- [About this task]:
Pull every line with "computer" from the data.

· · · · · · ·

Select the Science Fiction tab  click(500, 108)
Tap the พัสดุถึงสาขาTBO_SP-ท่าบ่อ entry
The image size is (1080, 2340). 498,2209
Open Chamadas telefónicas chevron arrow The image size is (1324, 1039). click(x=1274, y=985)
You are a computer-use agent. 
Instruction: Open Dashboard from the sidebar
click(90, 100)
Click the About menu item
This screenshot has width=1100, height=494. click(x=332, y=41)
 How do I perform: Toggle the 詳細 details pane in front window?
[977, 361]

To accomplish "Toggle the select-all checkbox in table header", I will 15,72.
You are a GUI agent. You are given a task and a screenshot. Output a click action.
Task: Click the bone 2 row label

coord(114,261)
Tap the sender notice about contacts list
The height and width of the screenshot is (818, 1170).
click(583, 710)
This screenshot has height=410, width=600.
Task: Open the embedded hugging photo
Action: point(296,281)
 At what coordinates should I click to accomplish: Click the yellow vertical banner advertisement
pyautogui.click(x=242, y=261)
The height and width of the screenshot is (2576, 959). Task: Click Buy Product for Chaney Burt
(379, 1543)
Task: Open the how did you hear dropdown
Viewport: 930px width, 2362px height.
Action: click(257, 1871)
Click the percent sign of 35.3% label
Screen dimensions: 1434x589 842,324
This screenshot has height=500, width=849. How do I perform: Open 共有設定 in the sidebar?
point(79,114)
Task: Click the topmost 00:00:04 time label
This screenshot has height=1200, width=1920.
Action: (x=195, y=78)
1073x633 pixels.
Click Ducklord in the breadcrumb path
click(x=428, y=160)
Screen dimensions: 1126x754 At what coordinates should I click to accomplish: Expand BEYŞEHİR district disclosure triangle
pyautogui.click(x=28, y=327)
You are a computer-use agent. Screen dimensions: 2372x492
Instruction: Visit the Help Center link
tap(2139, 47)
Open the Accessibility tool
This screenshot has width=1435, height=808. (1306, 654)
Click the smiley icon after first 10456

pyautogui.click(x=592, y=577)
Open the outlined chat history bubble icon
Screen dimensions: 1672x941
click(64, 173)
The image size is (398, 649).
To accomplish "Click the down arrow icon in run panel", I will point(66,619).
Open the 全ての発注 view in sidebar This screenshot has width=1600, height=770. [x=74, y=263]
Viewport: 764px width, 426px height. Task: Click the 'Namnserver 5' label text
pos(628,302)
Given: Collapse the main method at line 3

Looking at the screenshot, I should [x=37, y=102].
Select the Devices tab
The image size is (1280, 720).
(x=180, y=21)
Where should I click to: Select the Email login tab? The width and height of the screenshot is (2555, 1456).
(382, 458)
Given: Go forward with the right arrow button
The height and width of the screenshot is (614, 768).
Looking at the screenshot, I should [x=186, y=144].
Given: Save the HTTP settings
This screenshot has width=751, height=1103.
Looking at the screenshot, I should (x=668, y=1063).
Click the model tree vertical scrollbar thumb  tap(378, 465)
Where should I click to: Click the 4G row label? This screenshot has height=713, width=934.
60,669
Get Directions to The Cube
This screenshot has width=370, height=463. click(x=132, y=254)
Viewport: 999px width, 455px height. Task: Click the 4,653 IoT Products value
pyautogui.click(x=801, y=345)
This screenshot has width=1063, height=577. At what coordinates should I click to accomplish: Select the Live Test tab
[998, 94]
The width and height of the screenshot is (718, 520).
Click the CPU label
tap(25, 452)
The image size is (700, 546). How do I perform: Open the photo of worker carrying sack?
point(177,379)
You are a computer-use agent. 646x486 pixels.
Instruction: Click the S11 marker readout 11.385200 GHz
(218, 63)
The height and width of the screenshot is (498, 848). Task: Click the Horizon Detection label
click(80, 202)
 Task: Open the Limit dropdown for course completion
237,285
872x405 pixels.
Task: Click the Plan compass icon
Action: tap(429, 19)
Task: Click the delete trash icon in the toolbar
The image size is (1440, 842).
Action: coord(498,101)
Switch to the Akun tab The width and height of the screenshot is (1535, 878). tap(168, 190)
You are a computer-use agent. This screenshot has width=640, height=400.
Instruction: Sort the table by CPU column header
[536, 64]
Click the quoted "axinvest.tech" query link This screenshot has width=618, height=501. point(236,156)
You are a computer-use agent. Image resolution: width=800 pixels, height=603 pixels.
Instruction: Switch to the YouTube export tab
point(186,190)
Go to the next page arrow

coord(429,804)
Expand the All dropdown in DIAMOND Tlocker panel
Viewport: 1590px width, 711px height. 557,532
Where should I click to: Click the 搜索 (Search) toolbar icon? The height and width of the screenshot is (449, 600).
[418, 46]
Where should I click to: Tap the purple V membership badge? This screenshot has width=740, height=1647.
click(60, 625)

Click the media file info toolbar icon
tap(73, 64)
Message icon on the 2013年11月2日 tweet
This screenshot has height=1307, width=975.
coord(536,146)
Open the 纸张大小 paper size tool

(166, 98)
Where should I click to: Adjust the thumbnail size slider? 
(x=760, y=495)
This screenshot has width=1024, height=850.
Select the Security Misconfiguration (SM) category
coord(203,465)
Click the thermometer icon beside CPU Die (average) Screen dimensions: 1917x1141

· · · · · · ·

- [Exercise answer]:
You are a computer-use agent. 
You are a computer-use agent. Screen dimensions: 2372x492
You are a computer-use agent. 646x486 pixels.
You are a computer-use agent. This screenshot has width=640, height=400.
You are a computer-use agent. Image resolution: width=800 pixels, height=603 pixels.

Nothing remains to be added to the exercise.